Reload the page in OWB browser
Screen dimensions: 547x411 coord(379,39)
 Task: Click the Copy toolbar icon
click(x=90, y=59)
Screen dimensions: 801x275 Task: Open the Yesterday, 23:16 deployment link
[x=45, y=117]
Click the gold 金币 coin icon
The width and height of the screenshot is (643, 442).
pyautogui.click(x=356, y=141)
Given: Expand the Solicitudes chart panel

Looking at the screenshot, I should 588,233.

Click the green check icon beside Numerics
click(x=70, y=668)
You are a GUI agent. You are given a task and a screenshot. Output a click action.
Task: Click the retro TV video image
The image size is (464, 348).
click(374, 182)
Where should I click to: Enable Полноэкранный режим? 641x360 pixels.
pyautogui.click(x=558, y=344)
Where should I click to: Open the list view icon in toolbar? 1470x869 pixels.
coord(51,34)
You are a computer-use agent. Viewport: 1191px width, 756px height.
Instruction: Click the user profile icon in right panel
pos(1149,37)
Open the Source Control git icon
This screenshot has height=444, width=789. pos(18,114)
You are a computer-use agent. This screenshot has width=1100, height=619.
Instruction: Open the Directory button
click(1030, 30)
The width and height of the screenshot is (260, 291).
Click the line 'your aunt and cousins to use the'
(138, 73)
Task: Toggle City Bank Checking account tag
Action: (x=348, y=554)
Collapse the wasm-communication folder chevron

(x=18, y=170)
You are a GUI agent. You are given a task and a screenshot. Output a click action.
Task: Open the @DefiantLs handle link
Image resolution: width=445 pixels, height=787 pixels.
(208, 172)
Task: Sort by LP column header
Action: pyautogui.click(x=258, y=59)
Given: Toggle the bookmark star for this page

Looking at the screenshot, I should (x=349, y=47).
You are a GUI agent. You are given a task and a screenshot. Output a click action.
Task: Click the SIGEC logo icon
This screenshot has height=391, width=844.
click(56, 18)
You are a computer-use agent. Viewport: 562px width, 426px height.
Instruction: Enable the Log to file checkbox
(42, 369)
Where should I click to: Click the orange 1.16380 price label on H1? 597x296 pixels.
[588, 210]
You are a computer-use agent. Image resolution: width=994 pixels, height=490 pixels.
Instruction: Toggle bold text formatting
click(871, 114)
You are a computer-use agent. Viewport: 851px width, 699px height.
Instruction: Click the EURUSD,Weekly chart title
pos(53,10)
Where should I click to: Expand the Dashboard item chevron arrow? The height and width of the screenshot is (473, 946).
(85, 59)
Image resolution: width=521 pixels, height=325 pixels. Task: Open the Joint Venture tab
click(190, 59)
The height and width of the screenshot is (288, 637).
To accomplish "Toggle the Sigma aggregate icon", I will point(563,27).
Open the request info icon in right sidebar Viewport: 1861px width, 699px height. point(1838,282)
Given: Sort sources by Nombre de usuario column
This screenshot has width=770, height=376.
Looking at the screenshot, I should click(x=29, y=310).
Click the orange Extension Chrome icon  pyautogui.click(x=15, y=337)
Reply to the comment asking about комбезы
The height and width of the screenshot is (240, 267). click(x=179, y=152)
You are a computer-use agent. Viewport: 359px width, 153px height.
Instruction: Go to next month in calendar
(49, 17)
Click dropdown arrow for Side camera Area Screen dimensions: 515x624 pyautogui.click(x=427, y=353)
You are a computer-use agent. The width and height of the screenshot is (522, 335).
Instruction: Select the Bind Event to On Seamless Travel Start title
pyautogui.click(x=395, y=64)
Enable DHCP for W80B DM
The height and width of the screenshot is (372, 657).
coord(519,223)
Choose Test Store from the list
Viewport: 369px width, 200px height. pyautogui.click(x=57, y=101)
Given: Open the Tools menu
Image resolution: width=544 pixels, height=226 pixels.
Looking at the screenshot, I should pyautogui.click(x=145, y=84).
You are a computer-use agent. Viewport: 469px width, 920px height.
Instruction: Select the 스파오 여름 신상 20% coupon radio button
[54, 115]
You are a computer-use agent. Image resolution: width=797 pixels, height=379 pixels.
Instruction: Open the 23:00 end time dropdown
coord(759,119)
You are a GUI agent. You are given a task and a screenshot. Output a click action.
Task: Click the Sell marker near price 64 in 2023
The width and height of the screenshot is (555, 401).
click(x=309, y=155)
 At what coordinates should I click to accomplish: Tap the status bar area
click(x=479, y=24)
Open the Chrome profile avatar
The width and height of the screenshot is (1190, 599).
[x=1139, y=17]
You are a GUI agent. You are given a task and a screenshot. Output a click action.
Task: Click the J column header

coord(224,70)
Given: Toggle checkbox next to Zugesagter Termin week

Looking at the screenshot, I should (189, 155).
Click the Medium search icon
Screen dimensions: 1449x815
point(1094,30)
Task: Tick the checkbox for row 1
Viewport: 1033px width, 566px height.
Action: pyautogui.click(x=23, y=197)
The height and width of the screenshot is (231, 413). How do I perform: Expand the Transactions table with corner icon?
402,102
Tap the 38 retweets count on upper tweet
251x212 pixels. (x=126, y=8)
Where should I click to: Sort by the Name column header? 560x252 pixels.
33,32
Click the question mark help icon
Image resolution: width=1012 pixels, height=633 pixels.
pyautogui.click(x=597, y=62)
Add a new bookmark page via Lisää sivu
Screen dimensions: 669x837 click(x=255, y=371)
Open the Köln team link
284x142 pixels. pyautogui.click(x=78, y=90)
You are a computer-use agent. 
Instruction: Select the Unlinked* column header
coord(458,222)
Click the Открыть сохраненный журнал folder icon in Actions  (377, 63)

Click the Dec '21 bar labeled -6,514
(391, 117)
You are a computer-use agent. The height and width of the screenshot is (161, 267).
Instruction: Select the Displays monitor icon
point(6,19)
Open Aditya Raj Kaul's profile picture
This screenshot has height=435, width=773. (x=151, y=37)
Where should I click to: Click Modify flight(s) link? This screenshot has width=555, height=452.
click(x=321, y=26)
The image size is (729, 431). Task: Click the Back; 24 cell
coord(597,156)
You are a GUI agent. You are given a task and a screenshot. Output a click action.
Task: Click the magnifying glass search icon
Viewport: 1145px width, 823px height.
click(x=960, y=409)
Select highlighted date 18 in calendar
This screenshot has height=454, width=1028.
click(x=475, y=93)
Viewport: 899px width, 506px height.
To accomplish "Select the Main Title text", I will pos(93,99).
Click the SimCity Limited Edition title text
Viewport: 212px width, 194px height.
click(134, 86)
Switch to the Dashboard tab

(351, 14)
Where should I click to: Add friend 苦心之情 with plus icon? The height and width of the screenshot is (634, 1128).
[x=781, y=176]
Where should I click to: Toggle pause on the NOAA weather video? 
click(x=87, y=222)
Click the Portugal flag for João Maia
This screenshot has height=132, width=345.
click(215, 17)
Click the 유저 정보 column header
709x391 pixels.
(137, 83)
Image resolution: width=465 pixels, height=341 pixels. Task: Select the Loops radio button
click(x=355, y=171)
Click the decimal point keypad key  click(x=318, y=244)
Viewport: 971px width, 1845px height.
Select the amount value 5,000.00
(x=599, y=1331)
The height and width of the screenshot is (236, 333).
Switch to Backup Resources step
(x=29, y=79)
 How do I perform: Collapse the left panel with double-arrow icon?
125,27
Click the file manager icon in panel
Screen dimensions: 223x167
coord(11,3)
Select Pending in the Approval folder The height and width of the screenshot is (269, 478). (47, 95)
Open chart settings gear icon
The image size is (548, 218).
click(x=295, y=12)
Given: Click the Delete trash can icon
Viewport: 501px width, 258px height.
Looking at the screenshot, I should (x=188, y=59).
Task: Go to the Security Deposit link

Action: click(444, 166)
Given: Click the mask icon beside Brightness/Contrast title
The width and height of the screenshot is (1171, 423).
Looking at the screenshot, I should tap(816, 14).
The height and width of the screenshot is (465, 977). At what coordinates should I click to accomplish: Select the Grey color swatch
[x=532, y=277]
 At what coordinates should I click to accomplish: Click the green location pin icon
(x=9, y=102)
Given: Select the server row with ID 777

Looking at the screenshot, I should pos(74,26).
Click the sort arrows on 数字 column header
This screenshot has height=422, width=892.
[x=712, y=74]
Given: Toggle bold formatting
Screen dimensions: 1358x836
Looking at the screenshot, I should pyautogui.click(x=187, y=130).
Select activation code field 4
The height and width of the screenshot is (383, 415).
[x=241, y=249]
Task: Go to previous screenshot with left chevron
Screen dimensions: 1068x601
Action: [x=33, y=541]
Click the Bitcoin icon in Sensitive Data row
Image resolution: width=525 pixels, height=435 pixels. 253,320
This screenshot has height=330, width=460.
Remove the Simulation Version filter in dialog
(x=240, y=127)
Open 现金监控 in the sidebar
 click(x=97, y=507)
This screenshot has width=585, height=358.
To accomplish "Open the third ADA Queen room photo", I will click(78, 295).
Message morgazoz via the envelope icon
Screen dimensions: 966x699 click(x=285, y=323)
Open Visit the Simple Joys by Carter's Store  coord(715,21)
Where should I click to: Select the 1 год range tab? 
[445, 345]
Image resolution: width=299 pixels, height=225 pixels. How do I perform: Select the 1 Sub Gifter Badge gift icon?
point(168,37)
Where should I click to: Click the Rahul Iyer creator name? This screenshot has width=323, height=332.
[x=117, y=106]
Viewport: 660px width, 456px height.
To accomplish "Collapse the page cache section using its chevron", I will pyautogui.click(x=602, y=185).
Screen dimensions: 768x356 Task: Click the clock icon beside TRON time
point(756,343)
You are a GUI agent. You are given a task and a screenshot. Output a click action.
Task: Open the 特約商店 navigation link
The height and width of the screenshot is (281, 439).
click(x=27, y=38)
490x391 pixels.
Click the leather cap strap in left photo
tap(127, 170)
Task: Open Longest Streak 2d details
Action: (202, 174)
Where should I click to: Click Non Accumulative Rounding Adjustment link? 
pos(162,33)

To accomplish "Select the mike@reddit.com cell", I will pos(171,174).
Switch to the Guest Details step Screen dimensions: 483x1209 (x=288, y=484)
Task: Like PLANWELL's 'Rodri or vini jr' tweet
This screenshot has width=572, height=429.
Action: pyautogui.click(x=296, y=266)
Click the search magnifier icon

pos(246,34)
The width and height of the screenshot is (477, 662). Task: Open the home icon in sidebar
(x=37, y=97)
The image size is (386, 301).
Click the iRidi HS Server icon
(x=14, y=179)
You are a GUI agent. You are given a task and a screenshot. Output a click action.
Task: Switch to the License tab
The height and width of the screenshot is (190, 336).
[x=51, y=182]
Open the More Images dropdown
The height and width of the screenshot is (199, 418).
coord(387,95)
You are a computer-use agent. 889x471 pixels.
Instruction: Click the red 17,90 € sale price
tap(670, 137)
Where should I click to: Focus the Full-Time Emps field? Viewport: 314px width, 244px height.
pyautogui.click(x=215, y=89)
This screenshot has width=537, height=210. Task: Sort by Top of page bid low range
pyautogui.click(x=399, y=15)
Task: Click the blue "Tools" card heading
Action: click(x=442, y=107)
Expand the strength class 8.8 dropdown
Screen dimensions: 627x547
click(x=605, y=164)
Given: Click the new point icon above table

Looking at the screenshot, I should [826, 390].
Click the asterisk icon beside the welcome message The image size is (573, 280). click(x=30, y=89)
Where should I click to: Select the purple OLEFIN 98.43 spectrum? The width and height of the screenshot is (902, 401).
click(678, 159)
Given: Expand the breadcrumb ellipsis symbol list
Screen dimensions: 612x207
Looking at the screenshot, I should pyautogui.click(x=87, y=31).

☆ ☆ ☆

Using the entries shown above, reproduce verbatim the lines from the line bearing "Where should I click to: Focus" to the line bearing "Click the asterisk", inclusive.

Written response |
Where should I click to: Focus the Full-Time Emps field? Viewport: 314px width, 244px height.
pyautogui.click(x=215, y=89)
This screenshot has width=537, height=210. Task: Sort by Top of page bid low range
pyautogui.click(x=399, y=15)
Task: Click the blue "Tools" card heading
Action: click(x=442, y=107)
Expand the strength class 8.8 dropdown
Screen dimensions: 627x547
click(x=605, y=164)
Given: Click the new point icon above table

Looking at the screenshot, I should [826, 390].
Click the asterisk icon beside the welcome message The image size is (573, 280). click(x=30, y=89)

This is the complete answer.